*** Ausgewählter Auszug ***
Btw. Vielleicht holst du dir beim Einbau jemand dazu, der sich etwas auskennt. Ist zwar kein Hexenwerk, aber vielleicht fehlte ja wirklich nur ein Stecker oder so 

bye
Spinal


----------



## DFGPandarino (19. April 2017)

Heyy Leute,

Gestern Nacht ist mir mein Netzteil durchgebrannt. Ich habe nun ein anderes Netzteil eingebaut und angeschlossen und ja nun bleibt der PC in den Screen hängen wo man im Boot Menü und ins BIOS kann ich kann die F8 Taste so oft drücken wie ich will und es geht nicht ins Boot Menü vielleicht könnt ihr mir ja helfen....

Danke im voraus 

LG Panda


----------



## Stefan Payne (19. April 2017)

Mehr Infos wären nicht schlecht.


----------



## SFT-GSG (20. April 2017)

nach deinen wenigen Infos kann sonst was noch kaputt (oder falsch angeschlossen) sein. Die frage ist auch: Warum ist das alte netzteil kaputt gegangen? Es kann auch ein kurzer im System sein, sehe dir dein Mainboard an, ist da en Elko aufgeplatzt? Bei billigen und alten Mainboards wurden die haufenweise in schlechter qualität verbaut.
*** Bereitgestelltes Material ***
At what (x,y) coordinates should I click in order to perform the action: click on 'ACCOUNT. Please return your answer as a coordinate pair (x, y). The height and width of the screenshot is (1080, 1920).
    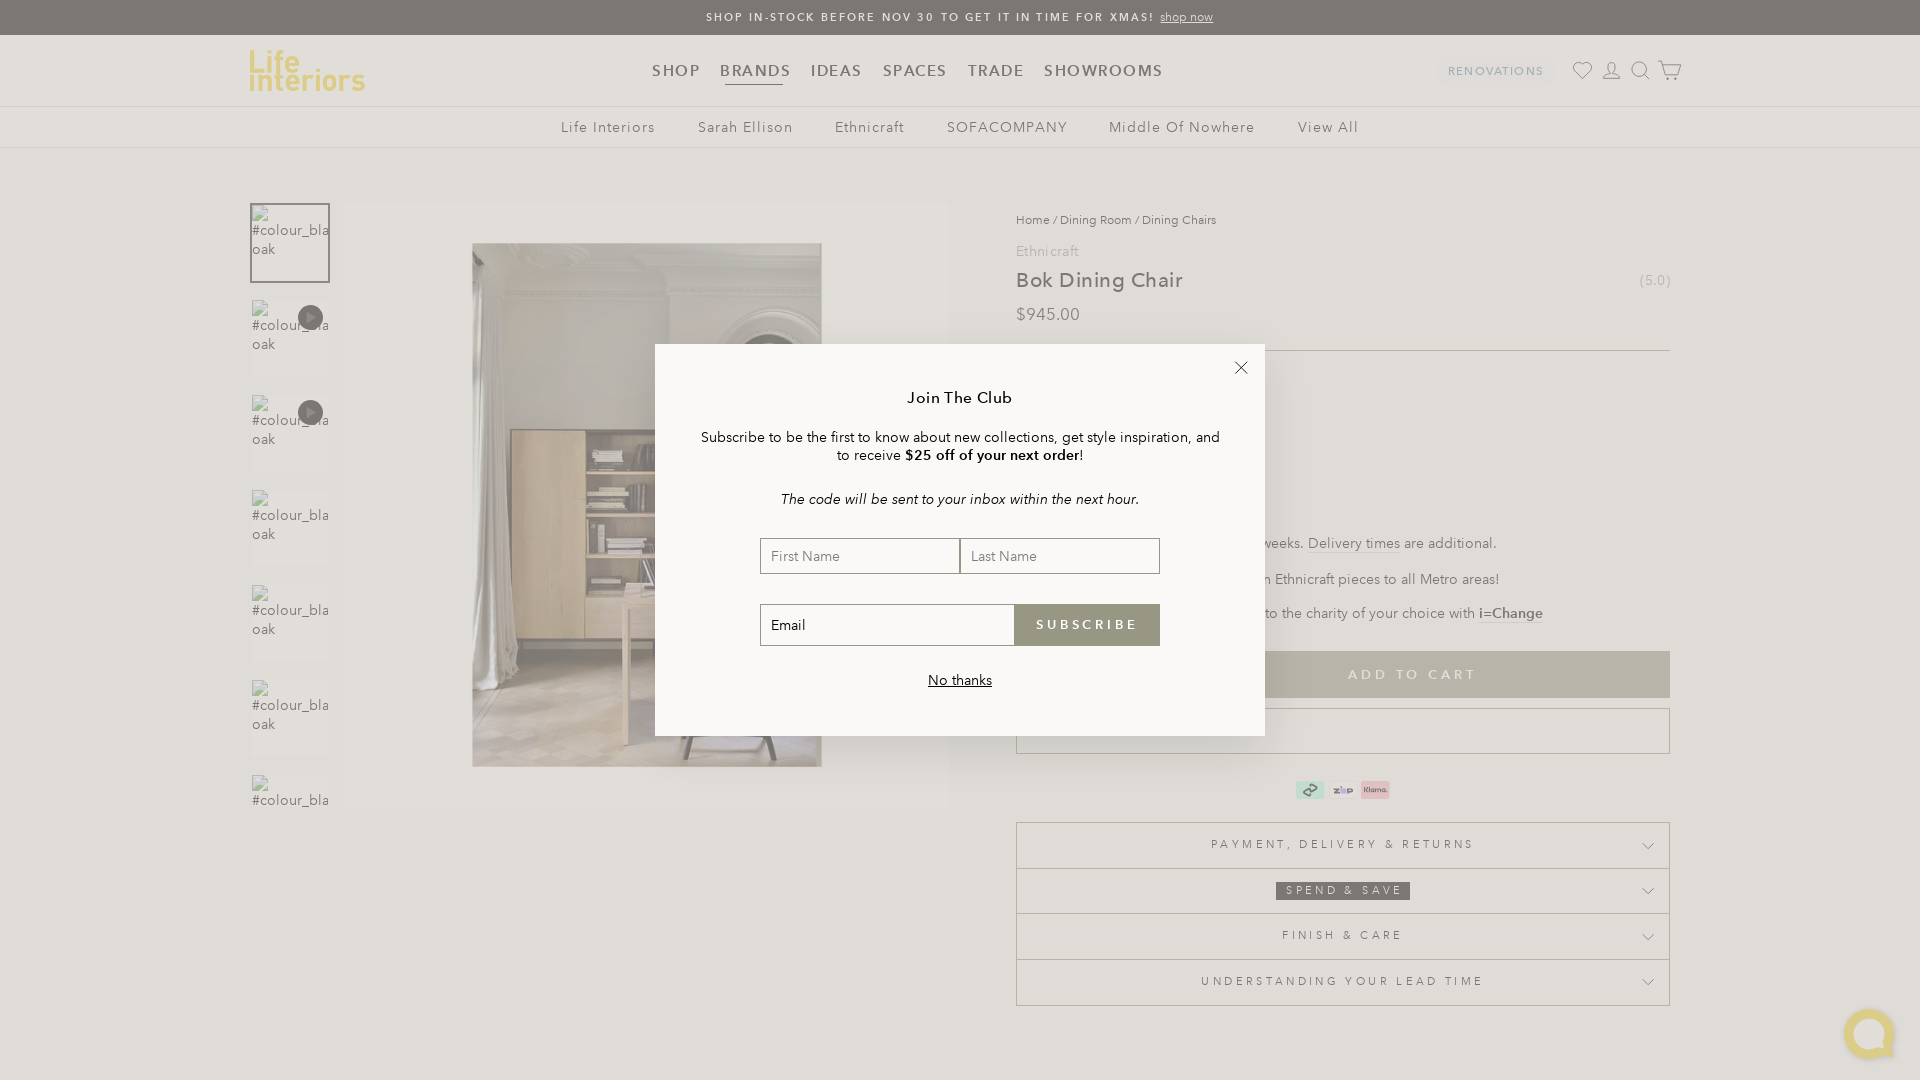
    Looking at the image, I should click on (1611, 69).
***
*Aufgaben*:
#1 Schreib aus dem Forumsauszug zum durchgebrannten Netzteil den Abschnitt wortgetreu ab, beginnend bei den Worten „## DFGPandarino (19.“ und endend nach „mir ja helfen....“.
#2 Fasse im Forumsauszug zum durchgebrannten Netzteil den Absatz, der mit „nach deinen wenigen Infos“ beginnt, als knappe Stichpunktliste zusammen, ohne seine wesentlichen Aussagen wegzulassen.
#3 Setze den Forumsauszug zum durchgebrannten Netzteil nach seinem letzten Satz fort.
Das Material wird hier nicht gebraucht.

*Ergebnisse in Reihenfolge*:
#1
## DFGPandarino (19. April 2017)

Heyy Leute,

Gestern Nacht ist mir mein Netzteil durchgebrannt. Ich habe nun ein anderes Netzteil eingebaut und angeschlossen und ja nun bleibt der PC in den Screen hängen wo man im Boot Menü und ins BIOS kann ich kann die F8 Taste so oft drücken wie ich will und es geht nicht ins Boot Menü vielleicht könnt ihr mir ja helfen....

#2
- Mit so wenigen Angaben könnte noch Beliebiges defekt oder falsch angeschlossen sein.
- Offen ist, warum das alte Netzteil kaputtgegangen ist.
- Möglich ist auch ein Kurzschluss im System.
- Das Mainboard sollte auf aufgeplatzte Elkos geprüft werden.
- Bei billigen und alten Mainboards wurden Elkos oft in schlechter Qualität verbaut.

#3
----------



## Threshold (20. April 2017)

DFGPandarino schrieb:


> Heyy Leute,
> 
> Gestern Nacht ist mir mein Netzteil durchgebrannt. Ich habe nun ein anderes Netzteil eingebaut und angeschlossen und ja nun bleibt der PC in den Screen hängen wo man im Boot Menü und ins BIOS kann ich kann die F8 Taste so oft drücken wie ich will und es geht nicht ins Boot Menü vielleicht könnt ihr mir ja helfen....
> 
> ...



Erzähl bloß nicht zuviel von der Hardware, die verbaut ist. Wir raten gerne.


----------



## eXquisite (20. April 2017)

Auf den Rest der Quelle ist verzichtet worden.